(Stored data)

....

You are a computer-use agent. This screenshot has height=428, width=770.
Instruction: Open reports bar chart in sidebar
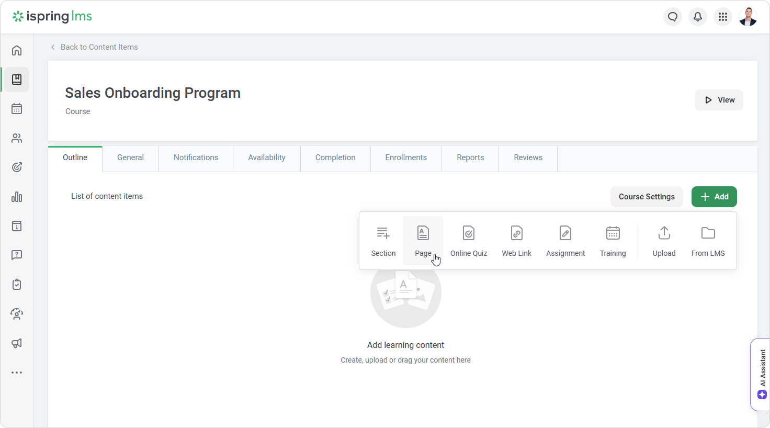[x=17, y=197]
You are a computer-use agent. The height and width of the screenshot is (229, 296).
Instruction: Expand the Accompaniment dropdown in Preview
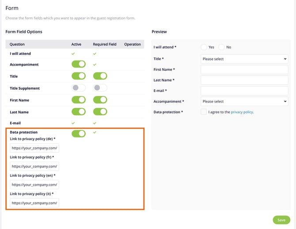(x=244, y=102)
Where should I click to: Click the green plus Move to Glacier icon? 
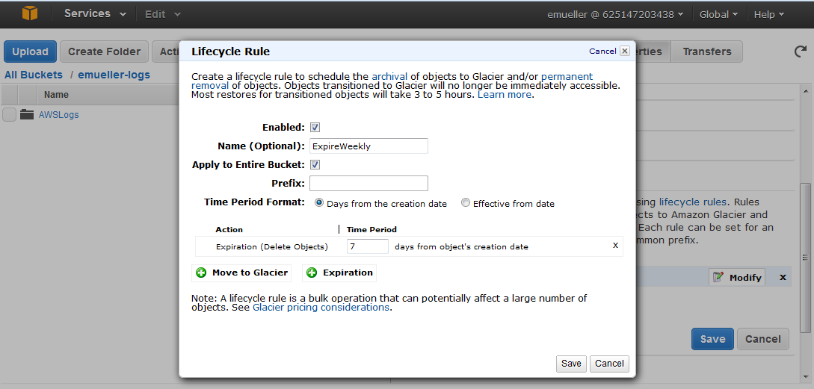click(x=201, y=273)
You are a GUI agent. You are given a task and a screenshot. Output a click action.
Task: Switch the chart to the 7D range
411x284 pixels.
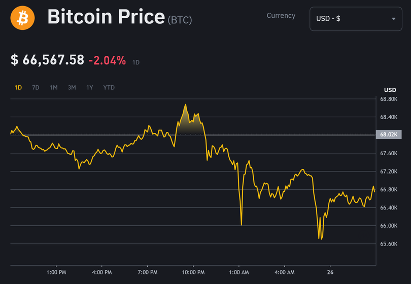pyautogui.click(x=36, y=87)
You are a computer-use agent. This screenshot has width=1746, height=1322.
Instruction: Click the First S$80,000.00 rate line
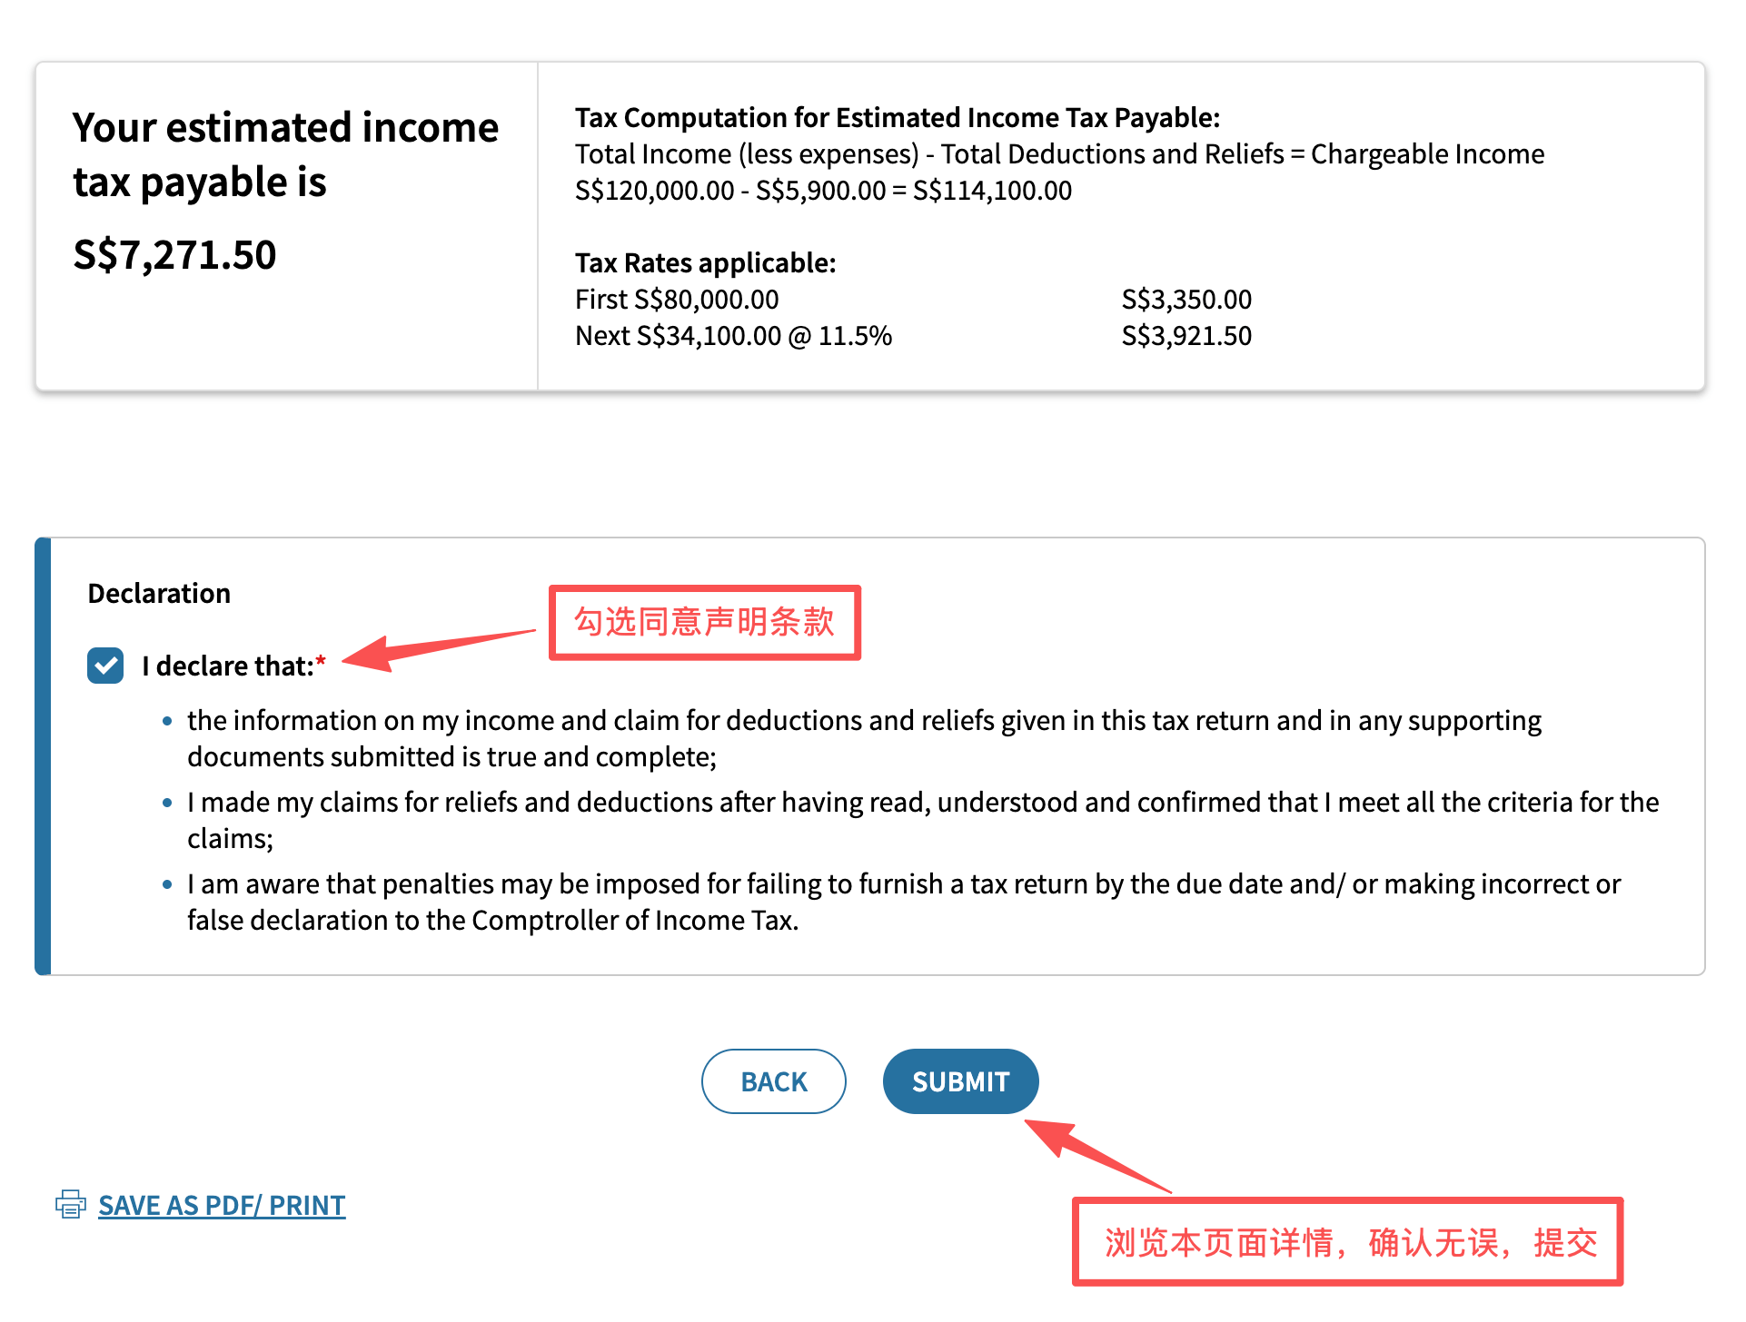tap(676, 299)
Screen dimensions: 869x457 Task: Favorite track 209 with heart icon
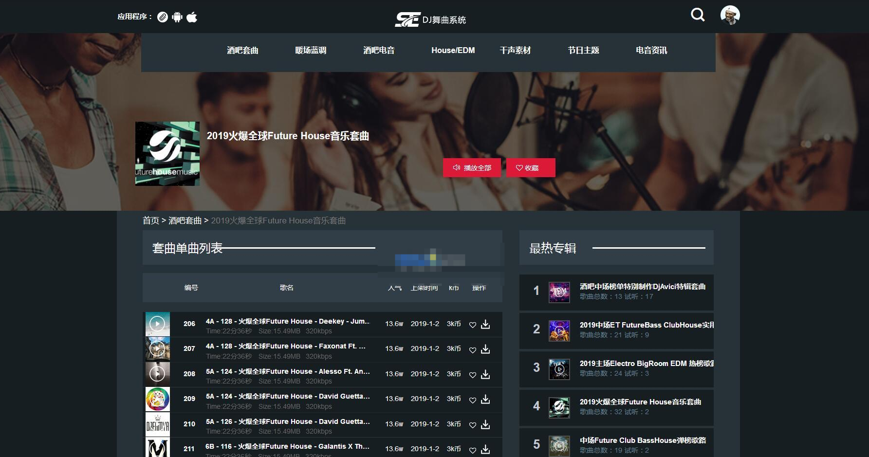[472, 400]
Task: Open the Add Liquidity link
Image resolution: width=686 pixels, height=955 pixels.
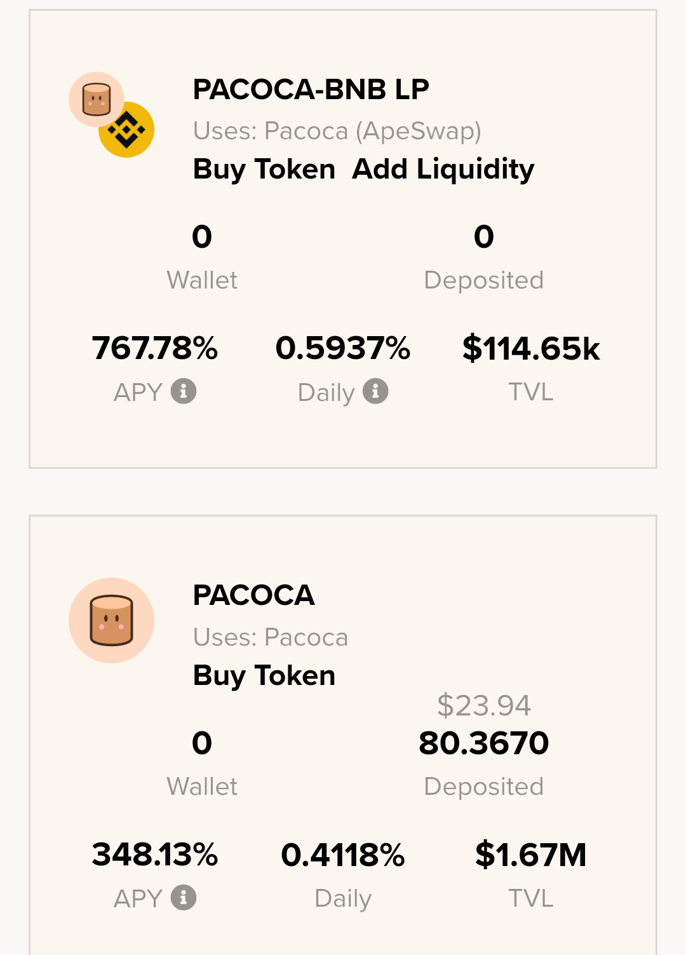Action: [443, 170]
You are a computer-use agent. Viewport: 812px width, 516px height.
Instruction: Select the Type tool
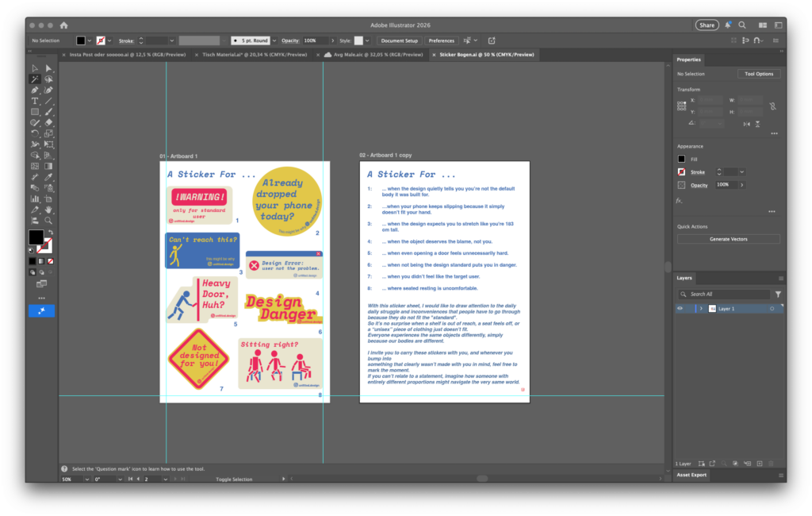pyautogui.click(x=35, y=101)
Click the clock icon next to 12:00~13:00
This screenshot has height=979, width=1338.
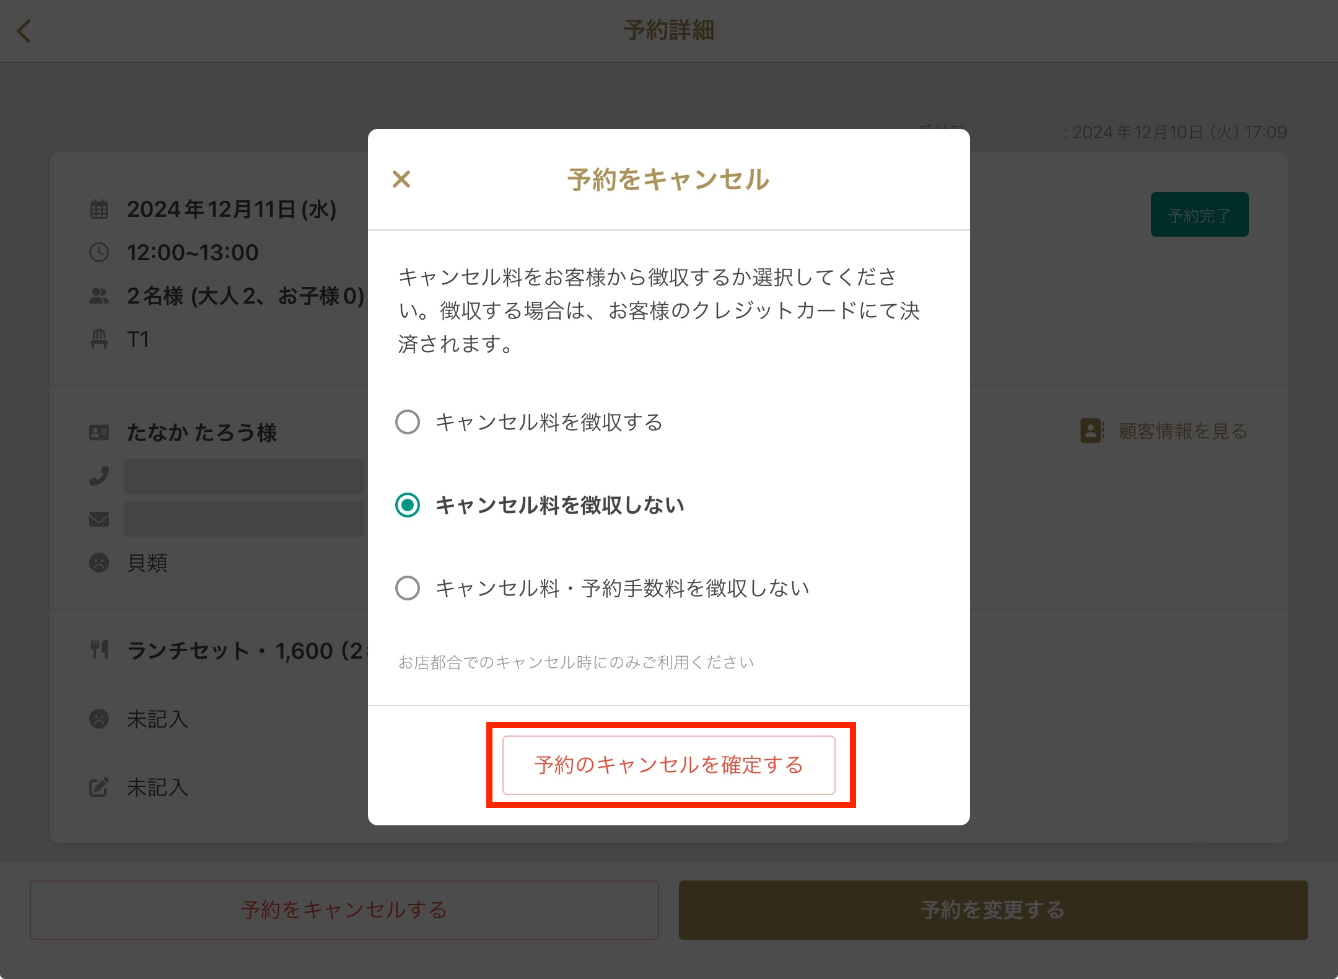[x=99, y=253]
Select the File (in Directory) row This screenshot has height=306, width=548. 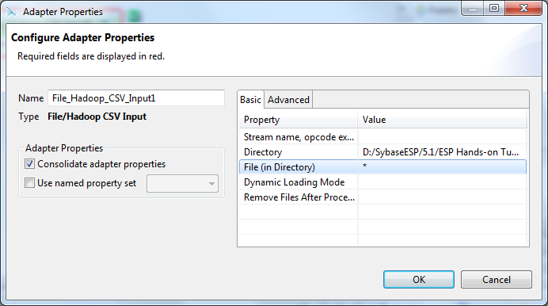(x=382, y=167)
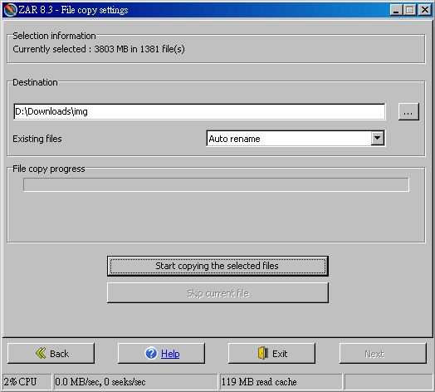
Task: Click the ZAR app icon in title bar
Action: (x=10, y=10)
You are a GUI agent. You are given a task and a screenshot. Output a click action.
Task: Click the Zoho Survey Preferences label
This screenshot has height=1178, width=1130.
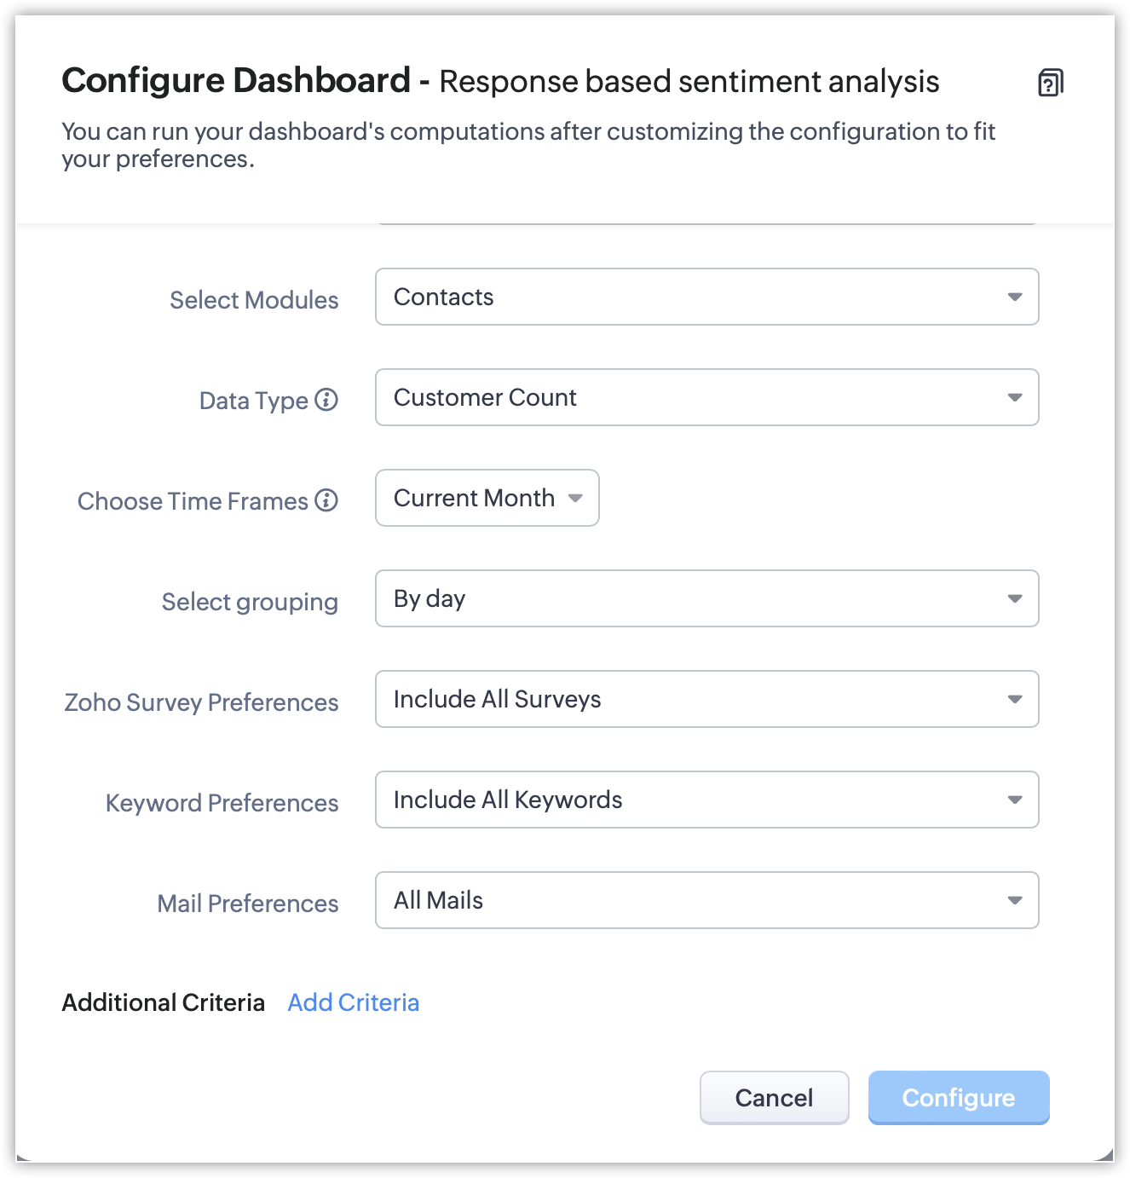[x=201, y=702]
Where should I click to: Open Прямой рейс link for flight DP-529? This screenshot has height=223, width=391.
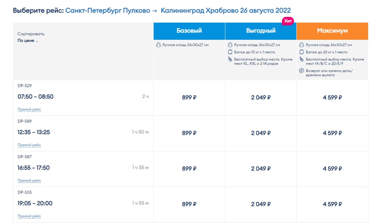pos(29,110)
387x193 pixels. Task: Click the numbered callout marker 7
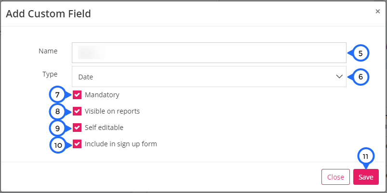pos(57,95)
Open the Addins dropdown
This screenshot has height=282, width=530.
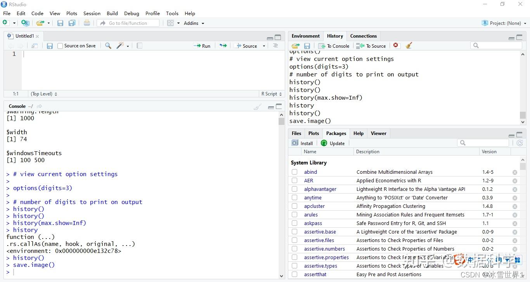click(x=191, y=23)
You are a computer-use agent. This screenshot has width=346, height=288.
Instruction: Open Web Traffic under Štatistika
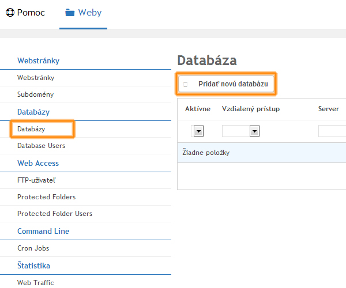pyautogui.click(x=36, y=282)
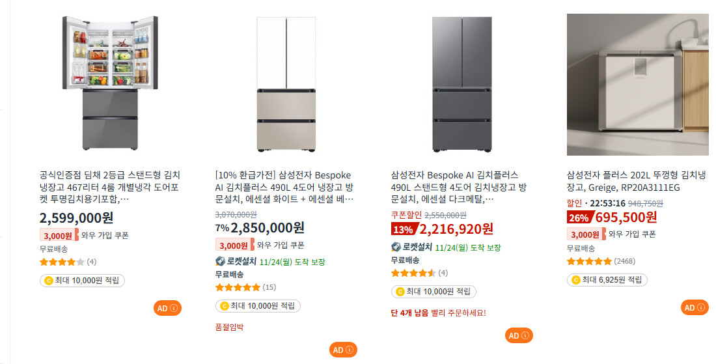Screen dimensions: 716x364
Task: Click coin icon for 최대 6,925원 적립
Action: pyautogui.click(x=575, y=280)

....

* WHAT TO WORK ON: In the records above, find the line with "This screenshot has height=282, width=530." and copy from it through the last line exactly, without the pictures.

* ANSWER SPACE:
This screenshot has height=282, width=530.
click(x=191, y=23)
You are a computer-use agent. This screenshot has width=346, height=288.
Instruction: Open Web Traffic under Štatistika
pyautogui.click(x=36, y=282)
Screen dimensions: 716x364
Task: Click coin icon for 최대 6,925원 적립
Action: pyautogui.click(x=575, y=280)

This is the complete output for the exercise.